Beauty, Battle Scars, and Survival

“BATTLING CANCER MAY HAVE WEAKENED MY BODY BUT IT EMPOWERED MY SOUL.”
Denise Osborn, Survivor 1998

She looks at her breast in the mirror of the tattoo shop. Behind her there is the sound of the needle biting the skin of another willing participant enduring pain for beauty. For art. There are people milling about too. Talking. There’s music. Steady, with a heavy base. She hears and sees none of it. She just looks at the beauty of her body and her reflection. She realizes that her breasts do not signify her womanhood. They are merely flesh, fat, blood, milk ducts, and nerve endings. They’ve been used for nourishment and for pleasure. They have experienced pain, need and want. Recently the left one has experienced pain. From mammogram, biopsy, diagnosis, chemotherapy, radiation and surgery. It is now battle scarred.

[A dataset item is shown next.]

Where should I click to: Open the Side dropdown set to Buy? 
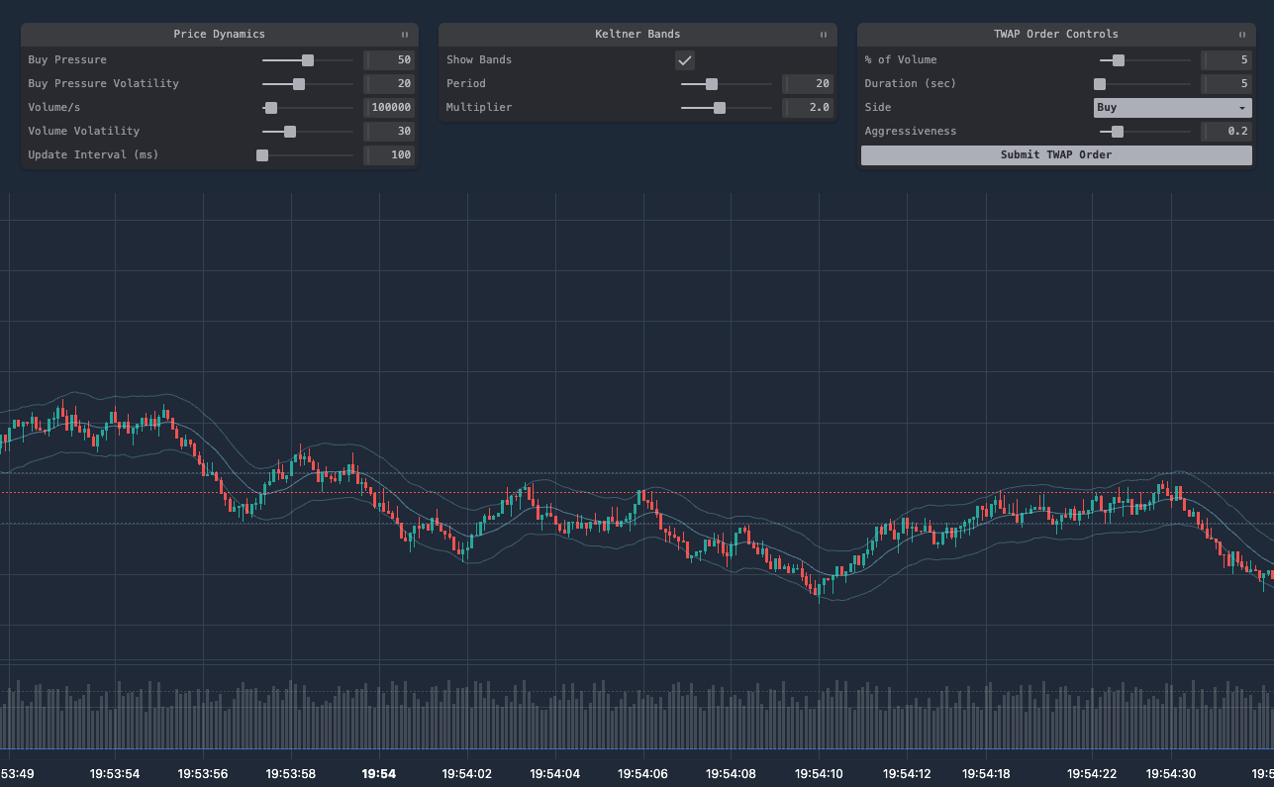point(1172,108)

It will never work the same way again. The nipple is there, but it is merely a prop. The breast has been reconstructed, but it will never feel the nuzzling closeness of a little one’s mouth when it’s time to eat. It will feel the hands, lips and tongue of a lover but it will never respond the same way. The nipple will never rise again. It merely exists. But it is there all the same. She is there all the same. She and her breasts are still viable. Still beautiful. Still her.

The artist decorated her breast with an array of pink petaled flowers and green leaves. Not to hide the scars, but to commemorate them. To honor her struggle. Her survival. She knows now after this journey, that her womanhood is not tied to her body parts. But to her spirit. Her battle scars are her womanhood now.

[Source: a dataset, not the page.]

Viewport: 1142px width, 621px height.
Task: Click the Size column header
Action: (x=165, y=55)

7 thoughts on “Beauty, Battle Scars, and Survival

  1. Jesus Renee, you’re killing me. I have always loved the word commemorate. There is such poise in it – makes up for a lot of abuse and misunderstanding. Such a brave tale…she made me think of Joan of Arc…brave women among us.

    • She is everyone and no one. She is all of us and none of us. I’m not sure who she is but I had to write about her. It could be any one of on any given day.

  2. Having to come to terms with my own fate with breast cancer recently and having to entertain the thought of a prophylactic mastectomy, this is even more beautiful of a story than it would have been a month ago to me.

    • Oh sweetheart. I know you’re facing a battle. That you’re winning. I pray you’re winning. If you decide to decorate your scar, tell me, I have a great artist named Joey. He’s easy to look at and he’s an artist like no other. I commend you Michelle. You’re strong and you don’t mince words. I respect that so fucking much!